TEXT SEGMENT >>

*****

“The news of the death of Col. Moammar Gadhafi ends the too long and tragic phase of the bloody struggle to overthrow a harsh and oppressive regime,” the Vatican said in a statement released Oct. 20.

“This dramatic event,” the communiqué continued, “forces us to reflect once again on the price of immense human suffering that accompanies the assertion and collapse of any system that is not based on respect and dignity of the person, but on the principal assertion of power.”

The Holy See announced that it would henceforth recognize the interim government as the legitimate rulers of the Libyan people, in accordance with international law.

The statement made no other specific reference to Gadhafi, but instead focused mainly on the future.

“We must now hope that, sparing the Libyan people from further violence derived from a spirit of revenge or vengeance, the new rulers can undertake, as soon as possible, the necessary work of pacification and reconstruction, with a spirit of inclusion on the basis of justice and law,” the statement read.

The Holy See also expressed hope that the international community would be committed to “generously helping to rebuild the country.”

*****

AVAILABLE DATA >>
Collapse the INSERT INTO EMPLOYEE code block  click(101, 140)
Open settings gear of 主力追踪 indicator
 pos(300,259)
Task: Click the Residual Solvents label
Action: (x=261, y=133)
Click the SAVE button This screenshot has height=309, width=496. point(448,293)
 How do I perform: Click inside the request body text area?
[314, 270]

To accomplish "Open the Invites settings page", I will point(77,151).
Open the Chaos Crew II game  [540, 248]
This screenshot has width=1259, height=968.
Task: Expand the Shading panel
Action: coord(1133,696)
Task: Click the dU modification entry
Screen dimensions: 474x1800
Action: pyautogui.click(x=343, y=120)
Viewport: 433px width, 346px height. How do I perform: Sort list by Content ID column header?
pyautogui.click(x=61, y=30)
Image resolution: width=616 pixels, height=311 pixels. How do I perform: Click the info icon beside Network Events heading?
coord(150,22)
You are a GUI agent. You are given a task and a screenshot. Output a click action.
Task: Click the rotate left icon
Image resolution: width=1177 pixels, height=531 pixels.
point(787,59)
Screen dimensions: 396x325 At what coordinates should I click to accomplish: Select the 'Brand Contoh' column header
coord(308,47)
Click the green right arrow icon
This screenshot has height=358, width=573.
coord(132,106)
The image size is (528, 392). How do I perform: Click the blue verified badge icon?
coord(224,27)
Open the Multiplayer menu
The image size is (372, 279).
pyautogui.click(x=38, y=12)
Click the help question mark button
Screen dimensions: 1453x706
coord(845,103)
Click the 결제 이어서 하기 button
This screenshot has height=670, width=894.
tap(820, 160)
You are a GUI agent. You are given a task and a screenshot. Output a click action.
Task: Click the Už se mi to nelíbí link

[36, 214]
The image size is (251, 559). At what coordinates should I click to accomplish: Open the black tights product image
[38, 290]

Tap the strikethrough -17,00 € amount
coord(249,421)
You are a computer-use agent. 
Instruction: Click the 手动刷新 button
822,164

*****

WHAT TO PRODUCE >>
Can you print the text on the Vatican's response to Gadhafi's death word for word, starting at "The statement made" and ending at "the statement read."?

FINISHED TASK >>
The statement made no other specific reference to Gadhafi, but instead focused mainly on the future.

“We must now hope that, sparing the Libyan people from further violence derived from a spirit of revenge or vengeance, the new rulers can undertake, as soon as possible, the necessary work of pacification and reconstruction, with a spirit of inclusion on the basis of justice and law,” the statement read.